A common pattern when using SmallString is to repeatedly call append to build a larger string.
The issue here is the optimizer can't see through this and often has to check there is enough space in the storage for each string you try to append.
This results in lots of conditional branches and potentially multiple calls to grow needing to be emitted if the buffer wasn't large enough.
By taking an initializer_list of StringRefs, SmallString can preallocate the storage it needs for all of the StringRefs which only need to grow one time at most, then use a fast path of copying all the strings into its storage knowing there is guaranteed to be enough capacity.
By using StringRefs, this also means you can append different string like types in one go as they will all be implicitly converted to a StringRef.
Details
Diff Detail
- Repository
- rG LLVM Github Monorepo
Event Timeline
Could you refresh my memory on whether reserve has the same growth semantics as other size-increasing operations? I'm slightly concerned that if reserve only reserves the exact amount required (compared to an append or similar operation exceeding the capacity which would/should cause the usual multiplication factor growth) that this change as-is might hinder performance (eg: a loop that appends two things today would be getting the multiplicative growth - but then if it ends up with a reserve(size of two strings) call in it maybe it keeps only growing just enough on each loop iteration, incurring more growths?)?

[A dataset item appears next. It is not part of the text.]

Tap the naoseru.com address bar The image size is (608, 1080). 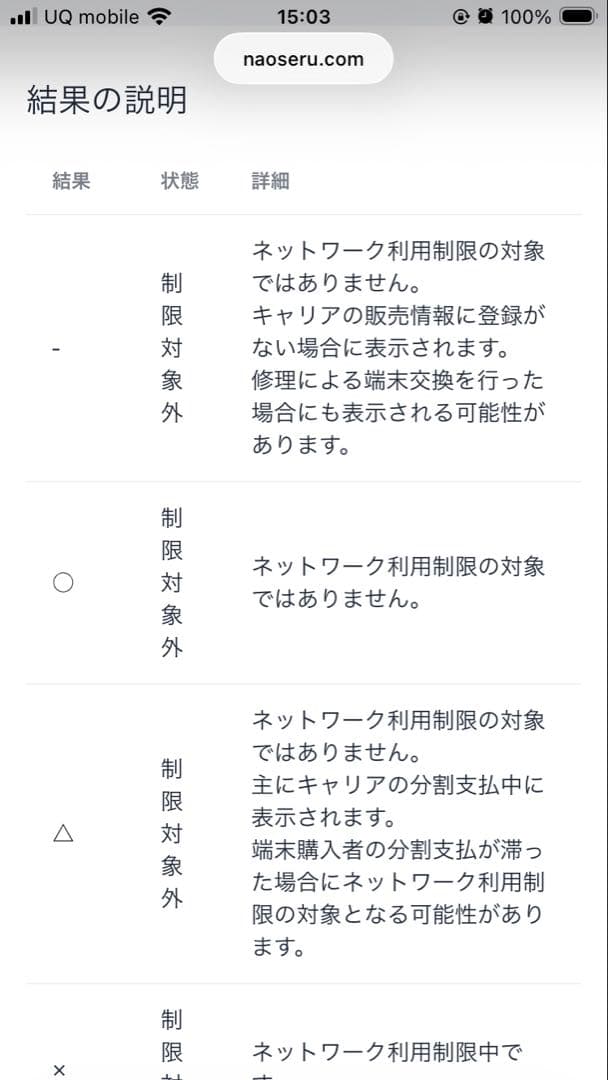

Reserve and grow call the same function to actually grow the container, they both use the next power of 2 above the requested size. Reserve also won't allocate if it already has the capacity needed
I wonder, would it be valuable to do this for Twine? I'm thinking something like:
Optional<size_t> Twine::tryGetStorageLength() const;
which returns None if there is a leaf whose size isn't known in constant time (say, other than CStringKind, StdStringKind, and SmallStringKind). Then change Twine::toVector to use this to reserve space:
void Twine::toVector(SmallVectorImpl<char> &Out) const { if (auto Size = tryGetStorageLength()) Out.reserve(Out.size() + Size); raw_svector_ostream OS(Out); print(OS); }
If so, might that cover this use case as well?

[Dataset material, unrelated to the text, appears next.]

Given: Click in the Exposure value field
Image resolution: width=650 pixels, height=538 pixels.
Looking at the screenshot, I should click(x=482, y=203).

I can't see there being as much of a win in that case, but its definitely worth exploring, not in this patch though.
There already is an assign test, should probably improve the append test so the string isn't empty before hand
Extend Append test so it actually has something to append to.
Demonstrate it can concatenate strings of different types.
Oh, soryr - not sure what I was looking at that I missed the other test. Thanks for improving the coverage a bit there in any case!